В ходе естественного развития киноязыка приход звука ознаменовал не столько «добавление, сколько трансформацию: трансформацию музыки в артикулированную речь… акустический компонент неотделим от визуального»[32]. Роль слова в кино весьма специфична: «Слово вообще не включено в кино. От этого не страдает другое утверждение – что слово в кино играет особую роль и что кино противостоит культуре чтения, а тем самым – и литературе[33]». Мало того, в звуковом кино изображение и слово получают мощнейшую эмоциональную – музыкальную поддержку: «Музыка еще усиливает… впечатление, окутывая фильм условной атмосферой звуковых эмоций»[34](положим, фильмы Феллини сложно представить вне музыки Нино Рота).

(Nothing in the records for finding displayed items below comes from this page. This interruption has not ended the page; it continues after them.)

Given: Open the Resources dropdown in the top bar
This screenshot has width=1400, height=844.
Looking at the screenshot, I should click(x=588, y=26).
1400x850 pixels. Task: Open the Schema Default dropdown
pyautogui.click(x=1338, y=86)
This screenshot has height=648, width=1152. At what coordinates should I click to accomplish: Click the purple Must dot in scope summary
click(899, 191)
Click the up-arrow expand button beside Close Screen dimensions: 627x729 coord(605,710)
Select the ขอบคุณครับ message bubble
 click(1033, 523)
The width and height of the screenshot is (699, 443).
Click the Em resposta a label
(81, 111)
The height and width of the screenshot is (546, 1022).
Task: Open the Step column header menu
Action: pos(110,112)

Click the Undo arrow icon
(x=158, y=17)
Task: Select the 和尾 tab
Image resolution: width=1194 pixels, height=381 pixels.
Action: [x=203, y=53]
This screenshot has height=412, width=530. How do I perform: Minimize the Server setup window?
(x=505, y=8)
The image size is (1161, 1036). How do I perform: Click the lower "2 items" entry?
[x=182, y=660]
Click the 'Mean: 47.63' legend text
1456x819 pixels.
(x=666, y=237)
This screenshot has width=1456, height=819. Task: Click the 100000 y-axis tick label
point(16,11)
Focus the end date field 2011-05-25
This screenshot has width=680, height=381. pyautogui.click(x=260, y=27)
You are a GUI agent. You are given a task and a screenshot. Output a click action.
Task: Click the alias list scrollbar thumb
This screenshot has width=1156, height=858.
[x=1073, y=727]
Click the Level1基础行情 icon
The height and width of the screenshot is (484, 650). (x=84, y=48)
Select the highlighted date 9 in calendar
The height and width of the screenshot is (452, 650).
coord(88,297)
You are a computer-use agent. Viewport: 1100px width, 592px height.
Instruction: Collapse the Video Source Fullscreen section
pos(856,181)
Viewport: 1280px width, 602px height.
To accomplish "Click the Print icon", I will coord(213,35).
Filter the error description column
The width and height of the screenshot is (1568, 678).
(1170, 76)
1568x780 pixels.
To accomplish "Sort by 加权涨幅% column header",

Стремительный рост могущества кино – следствие богатства языка, уникального сплетения повествования изобразительного, словесного и музыкального: «В кино зритель поставлен в совершенно новые условия восприятия, до некоторой степени обратные процессу чтения: от предмета, от сопоставления движущихся кадров – к их осмыслению, названию, к построению внутренней речи»[35]. «В отличие от произведений живописи экранные образы… выявляют в снятом материале то, что еще не было усвоено нашим сознанием»[36], катализируя широкий спектр его свободных валентностей, связанных как с визуальным, так и с акустическим восприятием.
Однако на звуковом кино процесс, конечно, не завершается. В соответствии с эволюционной тенденцией киноискусство ищет возможности для расширения языковых модальностей. Кино обретает цвет, широкий формат, является 3D-кинематограф, широко внедряются анимации, бурно развивающиеся на компьютерной базе, которая катализирует увлечение многообразными спецэффектами. Но столь заманчивое расширение возможностей чревато серьезными проблемами, которые не замедлили явиться. «Против ожиданий естественные цвета, в том виде, в каком их запечатлевает кинокамера, скорее, даже ослабляют, чем усиливают реалистический эффект, достигаемый черно-белым фильмом. Широкий экран также ставит немало вопросов, требующих специального изучения»[37]. Блокбастеры, мыльные оперы, сериалы, казалось бы, фиксируют завершение цикла киноискусства.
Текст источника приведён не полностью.